In this tutorial, you’ll use Metal and the Vision framework to remove moving objects from pictures in iOS. You’ll learn how to stack, align and process multiple images so that any moving object disappears.

This is a companion discussion topic for the original entry at

Did anyone else seem to lose color in their final images? I’m only getting a red and green and it’s washed out. I’m pretty sure I followed everything correctly.

I figured it out, my metal file had the average as avg.rbg not avg.rgb. :slight_smile:

1 Like

I feel that the avgStacking function will let the first few pictures get more power in combine. Is there a way to balance? :smiley_cat:

Hi @duckmole,

With this line in the kernel:

float4 avg = ((currentStack * stackCount) + newImage) / (stackCount + 1.0);

You multiply the stack count by the current average to get the sum of the pixels already seen. You then add the pixel for the new image to it and divide everything by the stack count + 1 (because the new image increases the stack count by one).

This should ensure that the average you see is a balanced average of all images, provided the correct stack count is passed in with each filter operation.

Back in Swift land, you ensure that the stack count is correct by setting it in this for loop:

for (i, image) in alignedFrameBuffer.enumerated() {
    filter.inputCurrentStack = finalImage
    filter.inputNewImage = image
    filter.inputStackCount = Double(i + 1)
    finalImage = filter.outputImage()!

Does that make sense?

Yes, you are right.

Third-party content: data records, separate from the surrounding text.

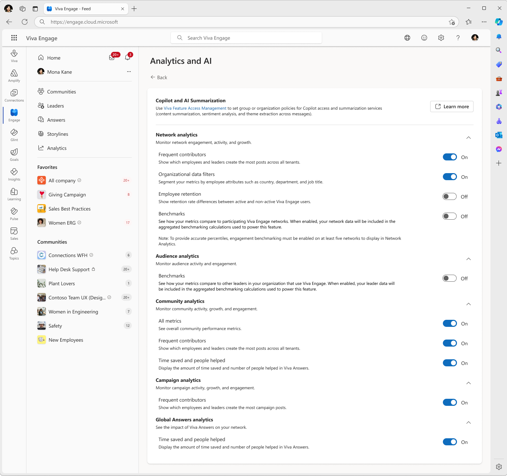This screenshot has height=476, width=507.
Task: Turn off Frequent contributors under Network analytics
Action: 450,157
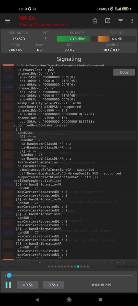138x306 pixels.
Task: Select the first page indicator dot
Action: [x=49, y=267]
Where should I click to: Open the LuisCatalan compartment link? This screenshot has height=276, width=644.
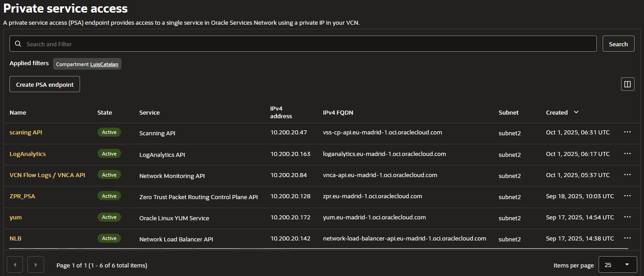click(104, 64)
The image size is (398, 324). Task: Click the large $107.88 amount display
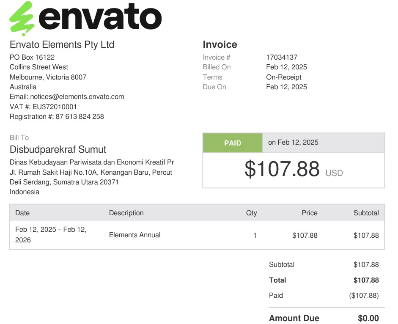pos(282,169)
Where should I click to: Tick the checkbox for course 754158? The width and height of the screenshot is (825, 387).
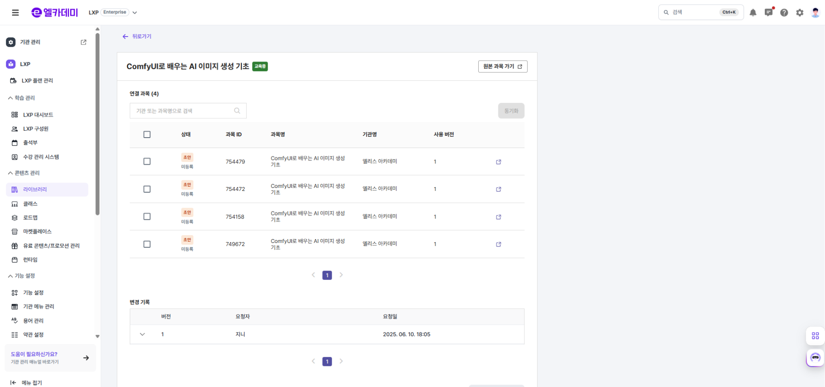pos(147,217)
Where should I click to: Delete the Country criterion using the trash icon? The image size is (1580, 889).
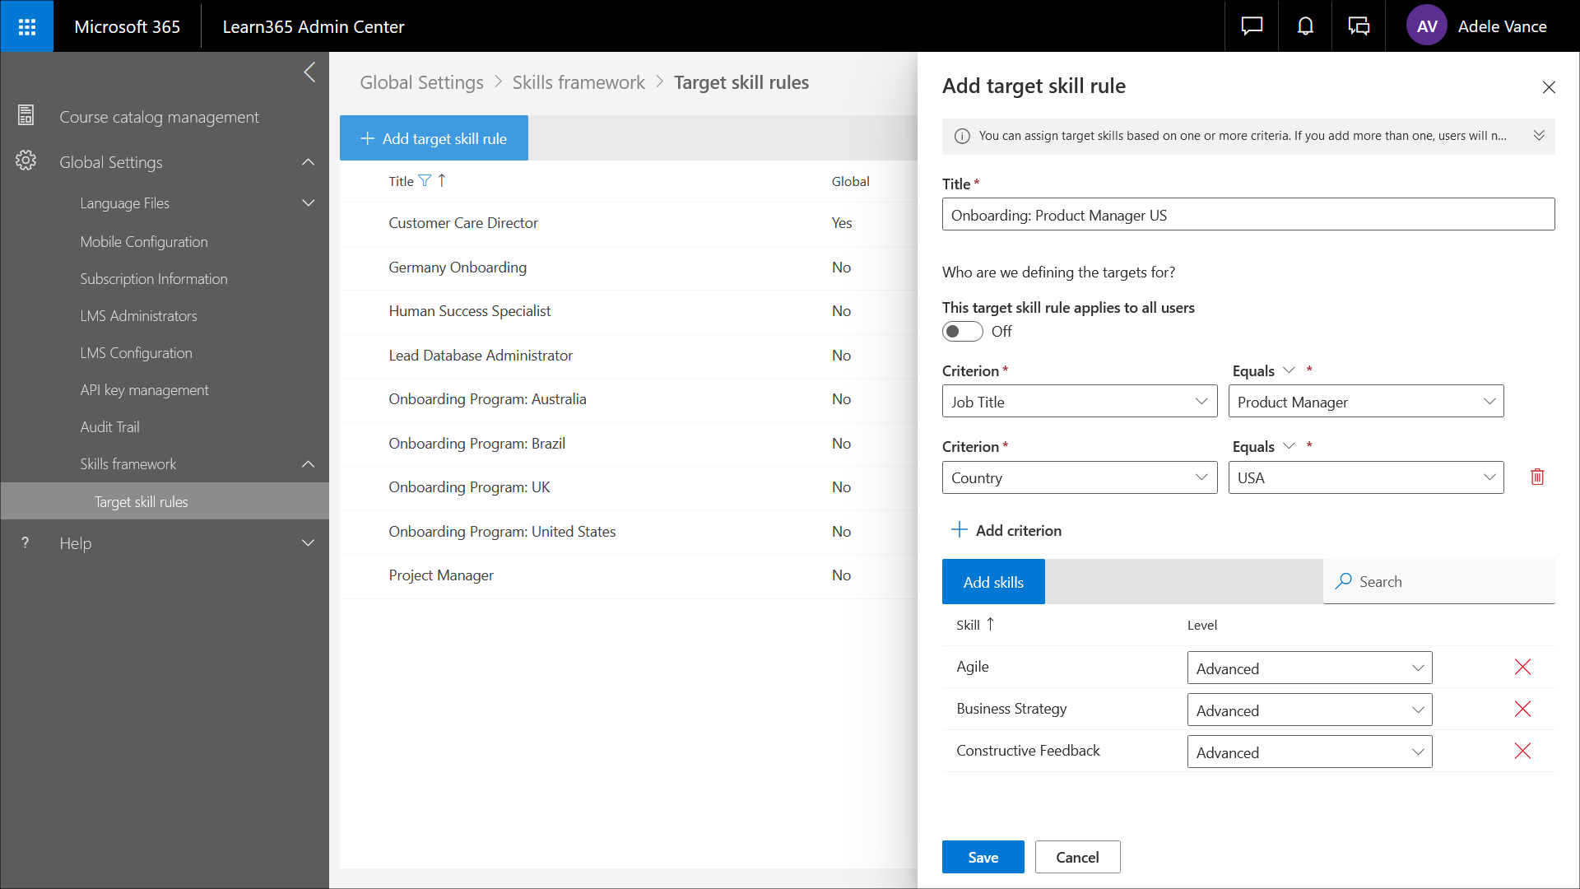1537,477
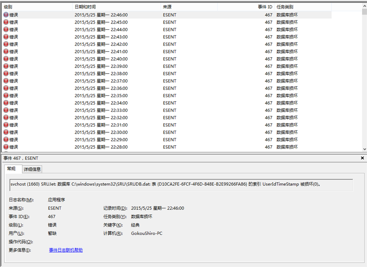367x267 pixels.
Task: Switch to the 详细信息 tab
Action: tap(32, 169)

My intuition mislead me. Really appreciate your reply.✧ʕ̢̣̣̣̣̩̩̩̩·͡˔·ོɁ̡̣̣̣̣̩̩̩̩✧

1 Like

When the photos are aligned, the areas that are transparent become dark when the average calculation completes. How can you create a calculation so there aren’t dark lines when a transparent color and non-transparent color are calculated? Thanks for the tutorial.

Hi @hellojosh

I guess it depends on the color of the transparent pixels. Since I did this tutorial using output from the camera, I didn’t take transparent pixels into account. Just thinking off the top of my head you could add the 4th alpha channel to the average calculations? Or maybe weight the value of the color by the alpha percentage?

This tutorial is more than six months old so questions are no longer supported at the moment for it. Thank you!